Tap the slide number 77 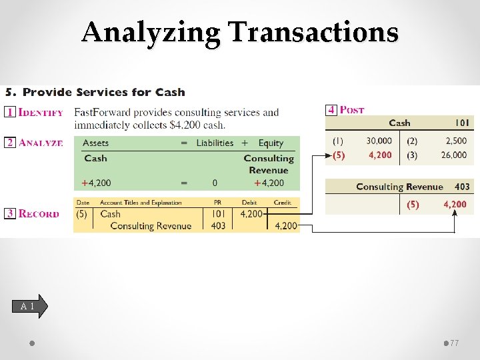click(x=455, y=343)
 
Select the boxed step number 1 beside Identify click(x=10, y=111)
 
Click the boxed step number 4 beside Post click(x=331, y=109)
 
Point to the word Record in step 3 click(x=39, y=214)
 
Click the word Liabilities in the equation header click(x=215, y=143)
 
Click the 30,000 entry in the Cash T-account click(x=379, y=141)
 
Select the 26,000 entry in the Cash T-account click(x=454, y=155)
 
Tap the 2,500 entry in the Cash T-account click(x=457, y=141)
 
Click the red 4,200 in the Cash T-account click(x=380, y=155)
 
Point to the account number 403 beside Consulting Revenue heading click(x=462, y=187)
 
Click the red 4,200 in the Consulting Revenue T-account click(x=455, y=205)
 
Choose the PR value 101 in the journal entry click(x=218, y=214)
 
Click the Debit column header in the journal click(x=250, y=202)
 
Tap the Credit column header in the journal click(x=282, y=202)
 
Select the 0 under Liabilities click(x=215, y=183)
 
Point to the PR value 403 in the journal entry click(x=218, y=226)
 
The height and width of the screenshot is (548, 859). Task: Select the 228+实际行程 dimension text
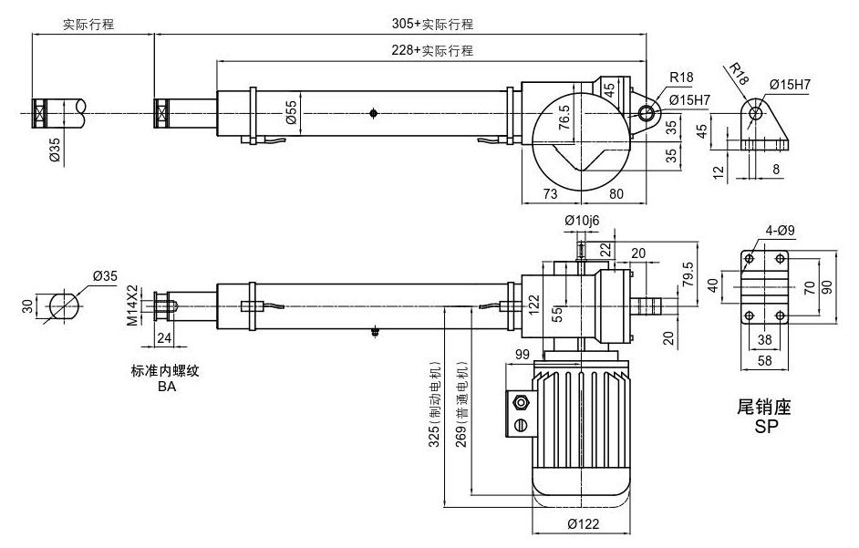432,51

-- -- --

WHAT YOU HAVE TO DO
Reproduce verbatim the stretch of the records from the line containing "Click the Debit" through the end of the records, both ends included. Omit the pictures from your answer.

EXERCISE RESPONSE
Click the Debit column header in the journal click(x=250, y=202)
 
Tap the Credit column header in the journal click(x=282, y=202)
 
Select the 0 under Liabilities click(x=215, y=183)
 
Point to the PR value 403 in the journal entry click(x=218, y=226)
 
The height and width of the screenshot is (548, 859). Task: Select the 228+实际行程 dimension text
432,51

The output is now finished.